◆ **Supplied data**
====================
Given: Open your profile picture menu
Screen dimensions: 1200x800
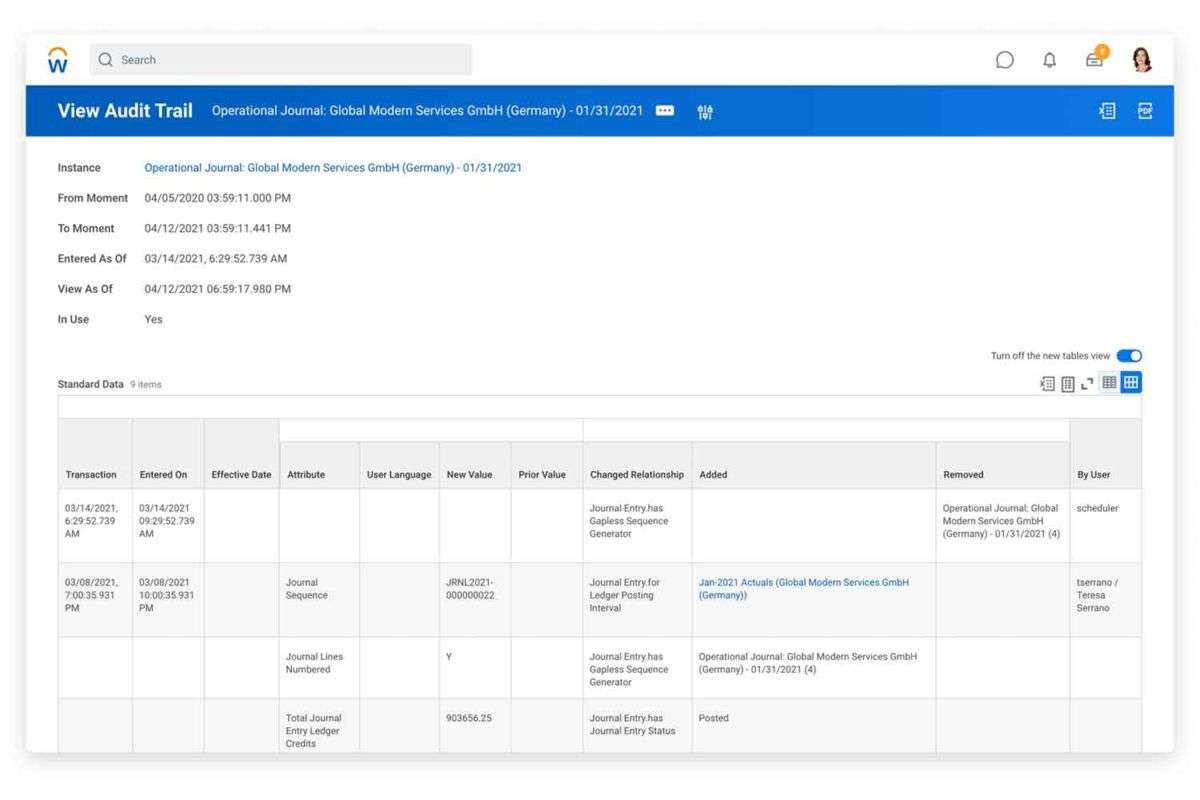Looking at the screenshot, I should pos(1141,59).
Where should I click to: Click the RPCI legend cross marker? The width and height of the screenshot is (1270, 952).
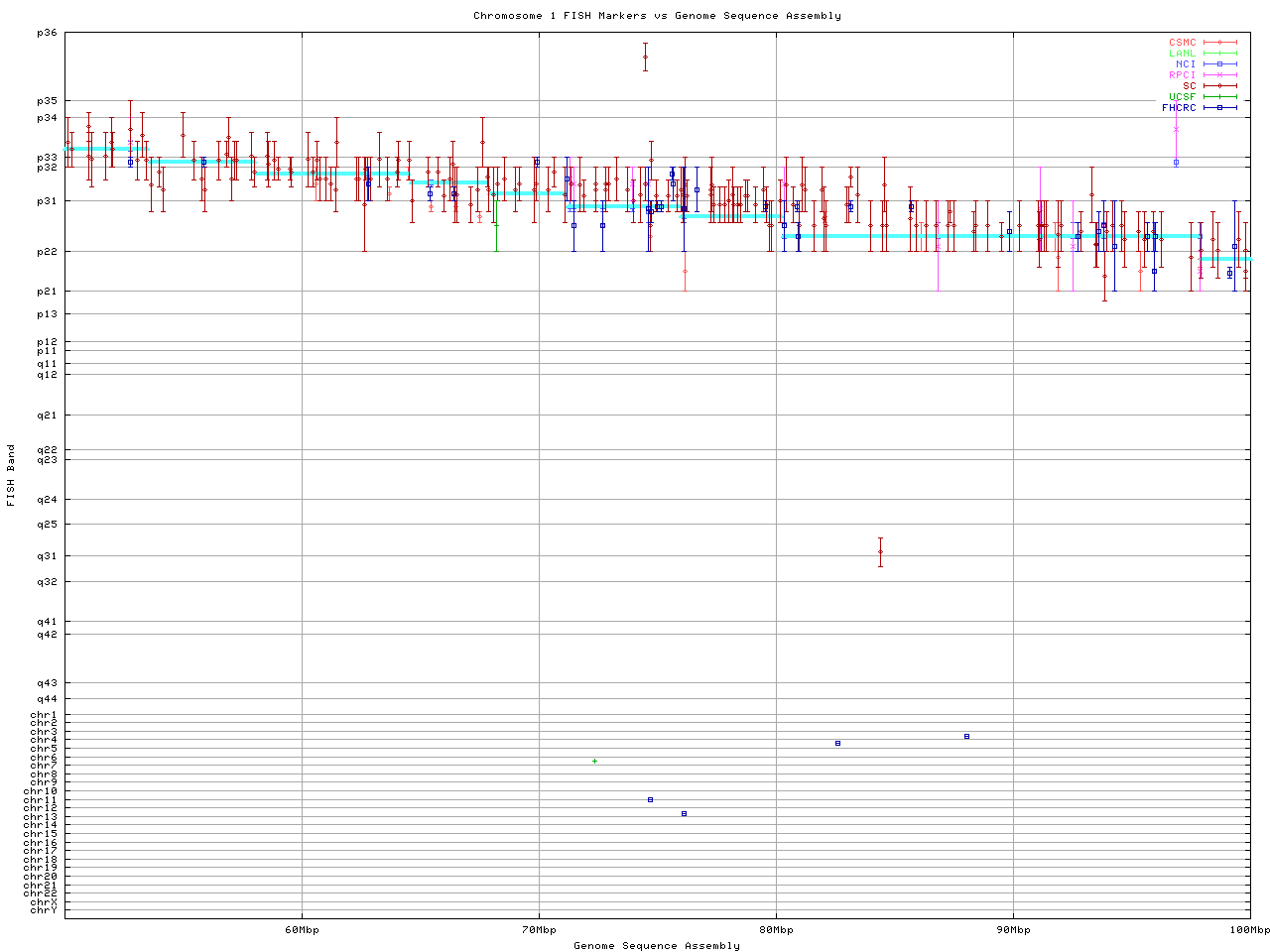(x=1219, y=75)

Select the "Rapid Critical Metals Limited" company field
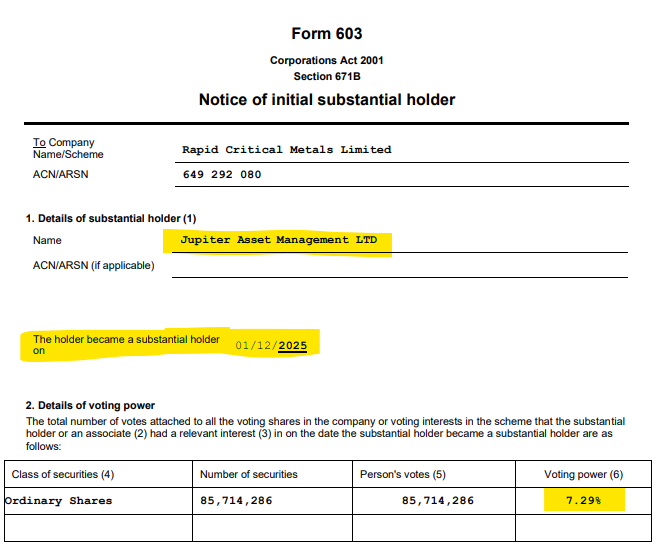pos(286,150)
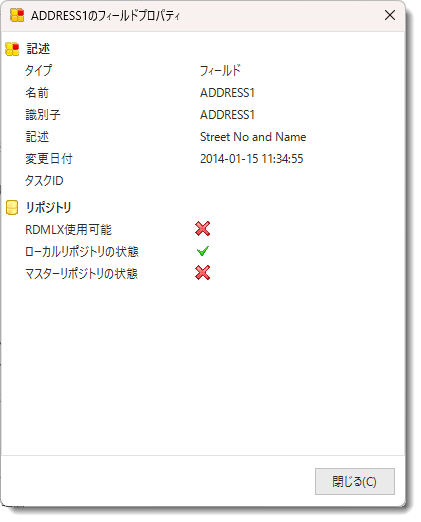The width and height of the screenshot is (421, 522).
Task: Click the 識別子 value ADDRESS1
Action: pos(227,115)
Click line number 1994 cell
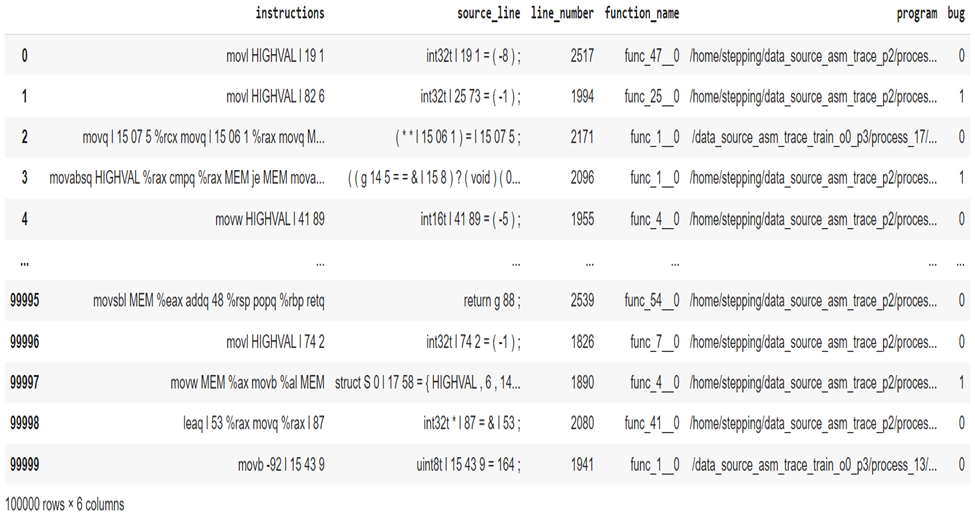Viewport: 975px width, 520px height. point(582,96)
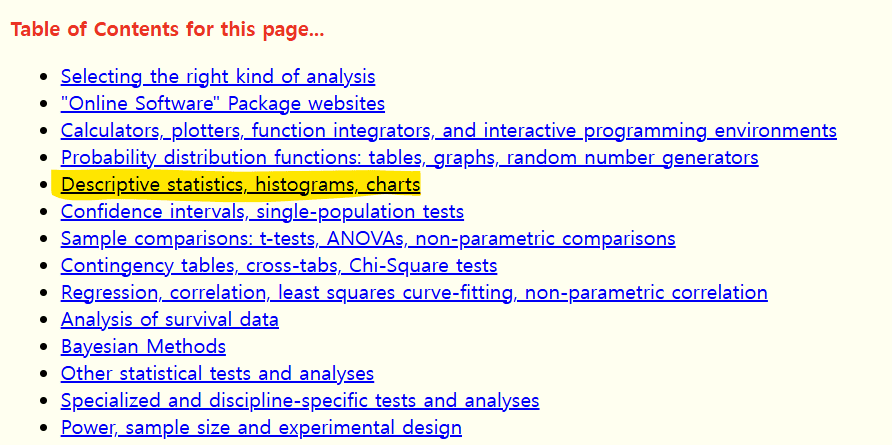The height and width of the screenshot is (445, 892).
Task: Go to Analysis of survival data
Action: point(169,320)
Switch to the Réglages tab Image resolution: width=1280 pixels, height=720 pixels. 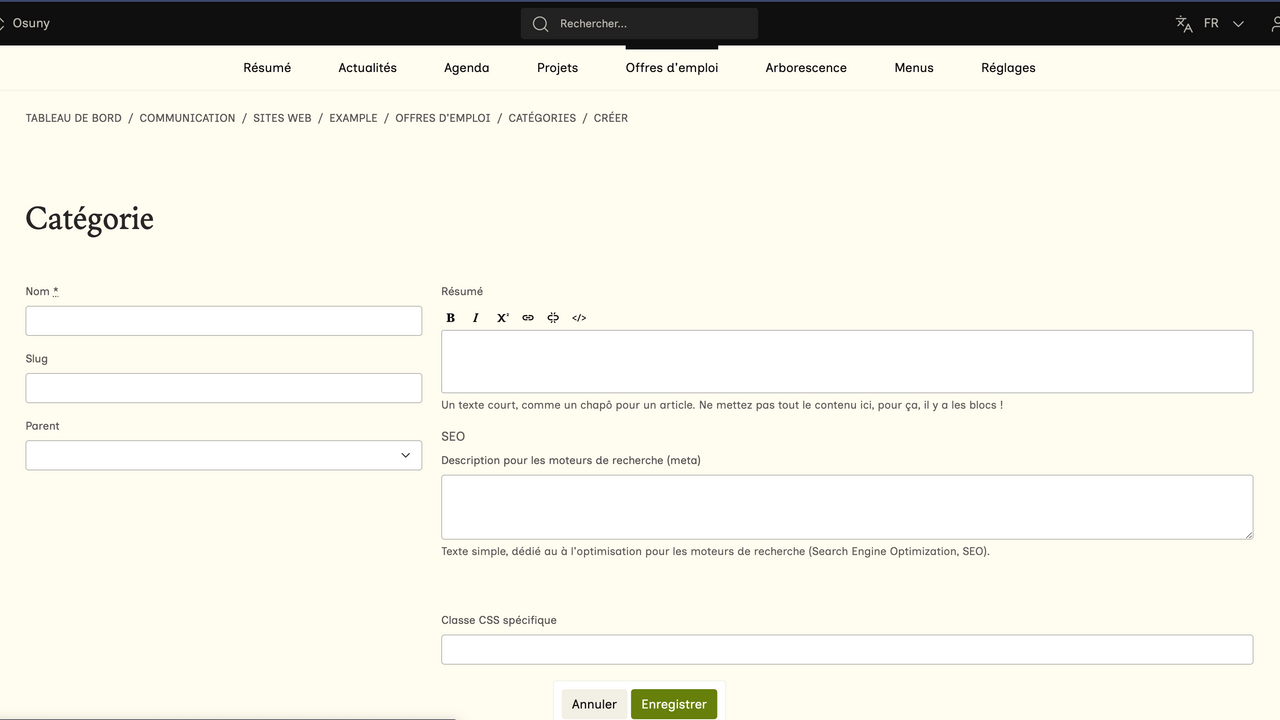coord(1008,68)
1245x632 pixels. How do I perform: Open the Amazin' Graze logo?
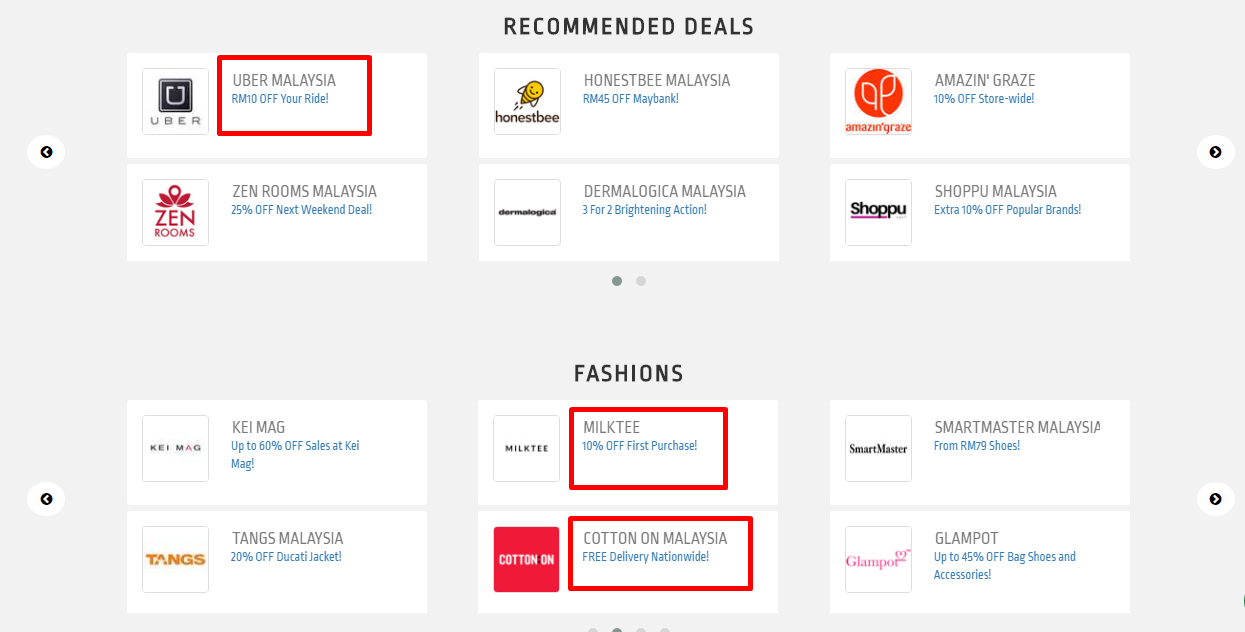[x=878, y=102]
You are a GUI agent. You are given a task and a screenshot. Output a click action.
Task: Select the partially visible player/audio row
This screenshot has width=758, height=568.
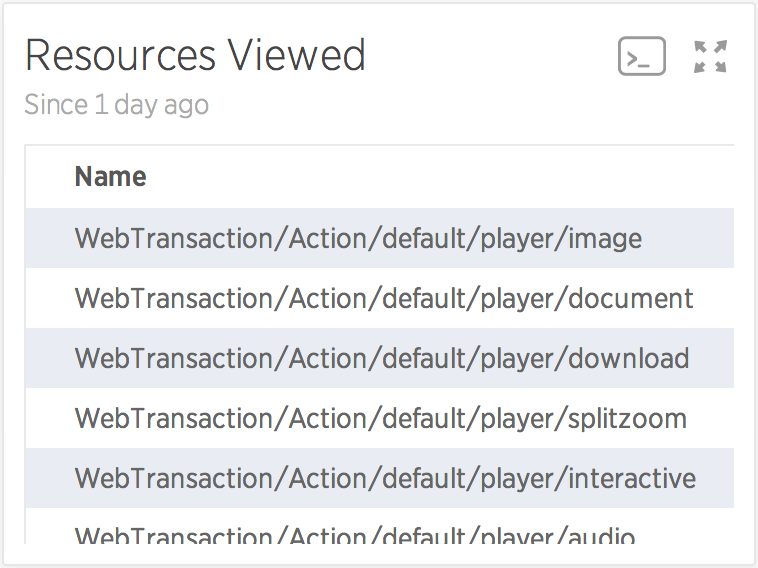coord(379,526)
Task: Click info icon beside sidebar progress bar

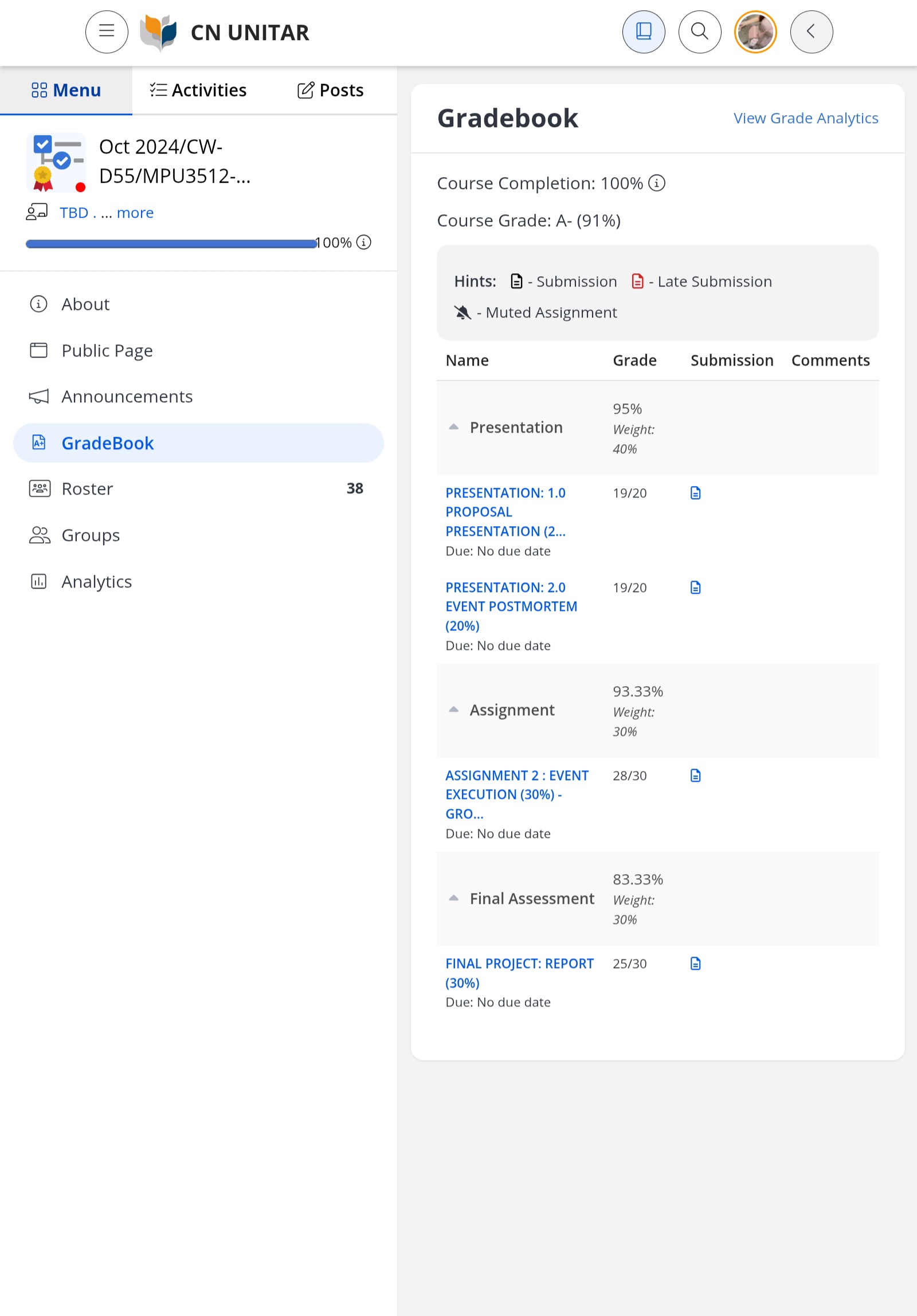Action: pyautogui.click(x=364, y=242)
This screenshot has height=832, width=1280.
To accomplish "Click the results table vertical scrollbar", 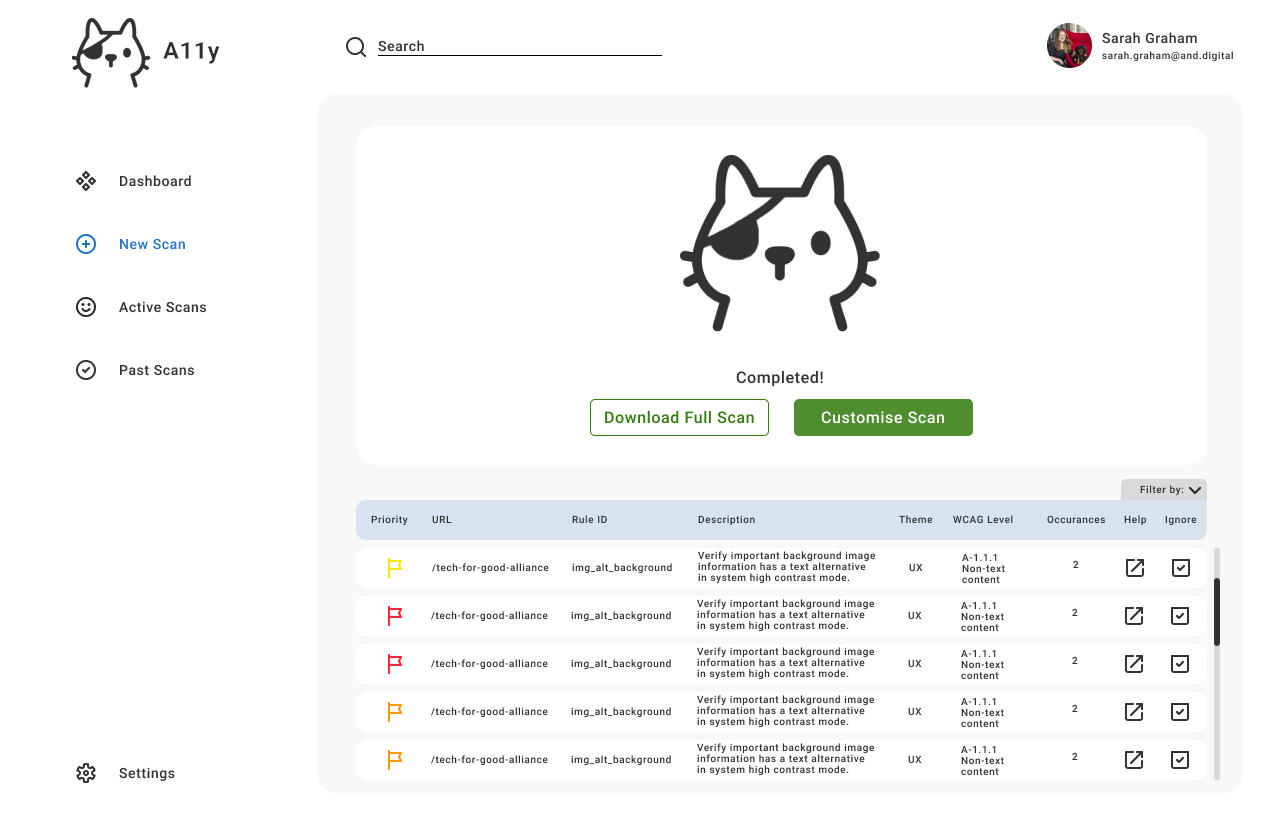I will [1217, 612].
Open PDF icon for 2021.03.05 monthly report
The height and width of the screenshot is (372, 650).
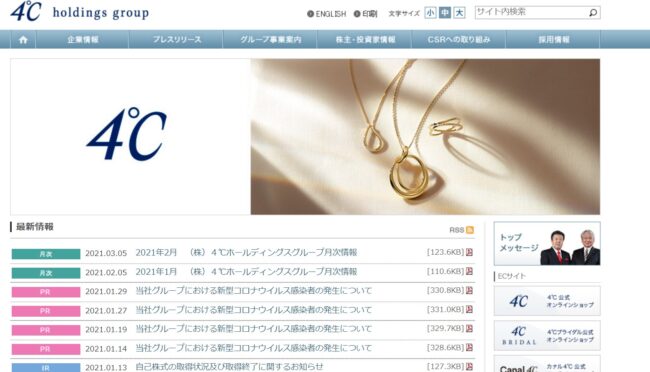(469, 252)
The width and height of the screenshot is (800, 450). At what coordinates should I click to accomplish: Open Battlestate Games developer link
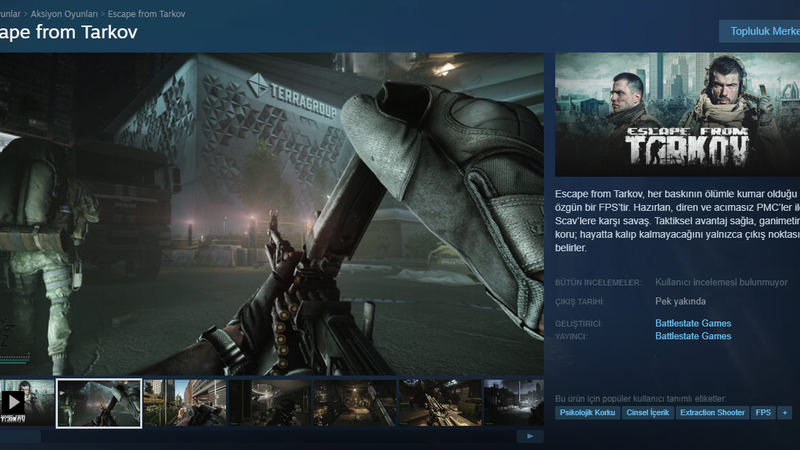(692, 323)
====================
◆ **Exercise details**
Every line from the one containing "Open PDF icon for 2021.03.05 monthly report" through the end of the listing is to be copied exactly; the pictures are not.

◆ **Answer to this exercise**
Open PDF icon for 2021.03.05 monthly report
The height and width of the screenshot is (372, 650).
(469, 252)
The width and height of the screenshot is (800, 450). At what coordinates should I click to accomplish: Open Battlestate Games developer link
(692, 323)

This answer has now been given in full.